Anderson next argues that, because it rests on arbitrary reasons or reasons unsupported by the evidence, and because it fails to reflect “significant mitigating evidence,” her sentence was not “imposed in accordance with the law,” as Crider requires. Pet. to Trans. at 9; Appellant’s Br. at 9, 20–21 (quoting 984 N.E.2d at 625).

            …

In my view, the Court takes a much-too-narrow approach.  To begin with, language in the Crider opinion itself suggests that the Court there may have been concerned with illegal sentencing procedure, not just sentences that are per se illegal. See Crider, 984 N.E.2d at 625 (concluding that a defendant is “entitled to presume that the trial court would sentence him in accordance with the law”) (emphasis added); id. (citing a defendant’s expectation “that sentences will be determined and imposed legally”) (emphasis added).

To be sure, the concern raised in Wihebrink is a legitimate one: If “a defendant who waived the right to appeal their sentence was allowed to appeal on the ground that the trial court found improper aggravators or failed to find proper mitigators, the appeal waiver explicitly sanctioned in Creech would be largely gutted in those cases where a defendant does not agree to a specific sentence.” 181 N.E.3d at 452. But there are ways to avoid such a result without confining an appeal waiver to a sentence that is either unconstitutional or falls “outside the prescribed statutory range.” See ante, at 2. As Judge Vaidik, the author of Wihebrink, wrote in her separate concurring opinion in Crouse, “a defendant should be required to identify a specific, plausible theory of illegality.” 158 N.E.3d at 395 (Vaidik, J., concurring in result) (emphasis added). Of course, even the smallest of procedural anomalies in the sentencing process could arguably support such a theory, allowing all but the most frivolous of claims to proceed on appeal. But the State can avoid this by doing one of two things: (1) using precise, all-inclusive waiver language like in Wihebrink; or (2) offering the defendant a specific sentence in a plea agreement, leaving the trial court with no room to abuse its sentencing discretion. See Sarah Faulkner, Note, “Unwaivering” Justice: How Indiana Should Balance Fairness and Finality by Limiting Waivers of Sentence Appeals, 58 Ind. L. Rev. 637, 656 (2025).

            …

Finally, Anderson’s third claim—that the trial court abused its discretion by finding she needed rehabilitation in a penal facility without a proper legal basis—stands on her argument that (a) it was an improper aggravator given its omission from the criminal code; and (b) the trial court offered no specific or individualized statement of why she needed such treatment. Appellant’s Br. at 14–16. These arguments lack merit. Even if the criminal code no longer references a defendant’s need for rehabilitation in a penal facility as an aggravating factor, it’s questionable whether the court cited it for such purposes. In fact, the record suggests otherwise. See Tr. Vol. 2, p. 42 (citing Anderson’s need for rehabilitation in a “penal facility” after weighing the aggravating and mitigating circumstances). What’s more, the precedent on which Anderson relies holds that a trial court must offer a specific statement of why such treatment is needed only when it’s used as an aggravator. See Allen v. State, 722 N.E.2d 1246, 1258 (Ind. Ct. App. 2000) (citation omitted). 

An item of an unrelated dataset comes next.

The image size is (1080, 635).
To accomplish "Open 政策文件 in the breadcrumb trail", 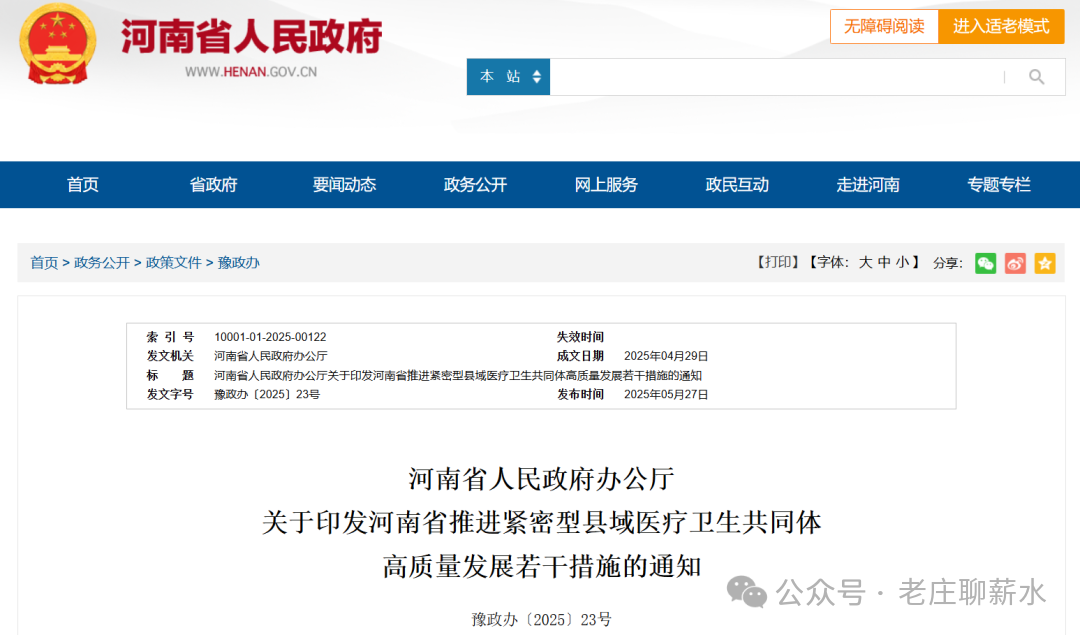I will 173,262.
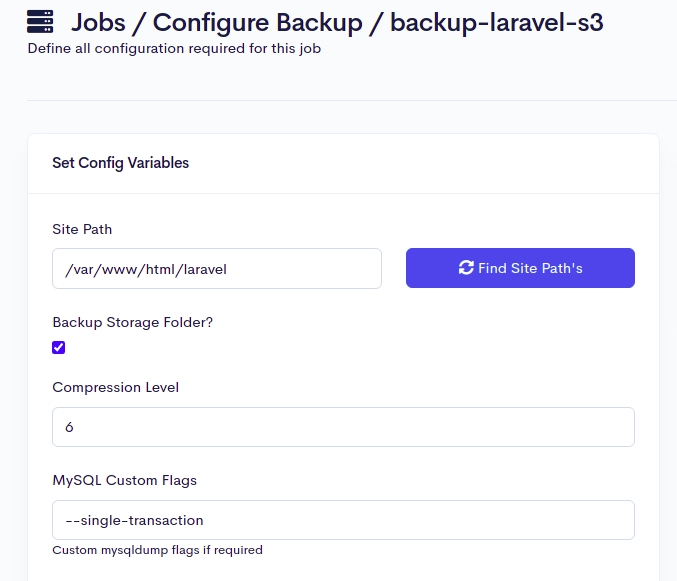Click the backup-laravel-s3 job name
The image size is (677, 581).
(x=496, y=22)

In short, the only plausible claim Anderson raises is that the trial court abused its discretion by disregarding her guilty plea as a mitigating factor. But even then, there’s nothing to show that she advanced that claim for consideration by the trial court, even if it were clearly supported by the record. Accordingly, I find no merit in Anderson’s abuse-of-sentencing discretion claims.  For the reasons above, I concur only in the Court’s judgment.